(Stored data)
--------------------------------

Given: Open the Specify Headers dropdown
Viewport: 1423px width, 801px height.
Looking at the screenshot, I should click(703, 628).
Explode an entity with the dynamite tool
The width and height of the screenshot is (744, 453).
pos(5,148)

--------------------------------

Work instruction
All of the entries above are to be printed again exactly.

Expected answer
Given: Open the Specify Headers dropdown
Viewport: 1423px width, 801px height.
Looking at the screenshot, I should click(703, 628).
Explode an entity with the dynamite tool
The width and height of the screenshot is (744, 453).
pos(5,148)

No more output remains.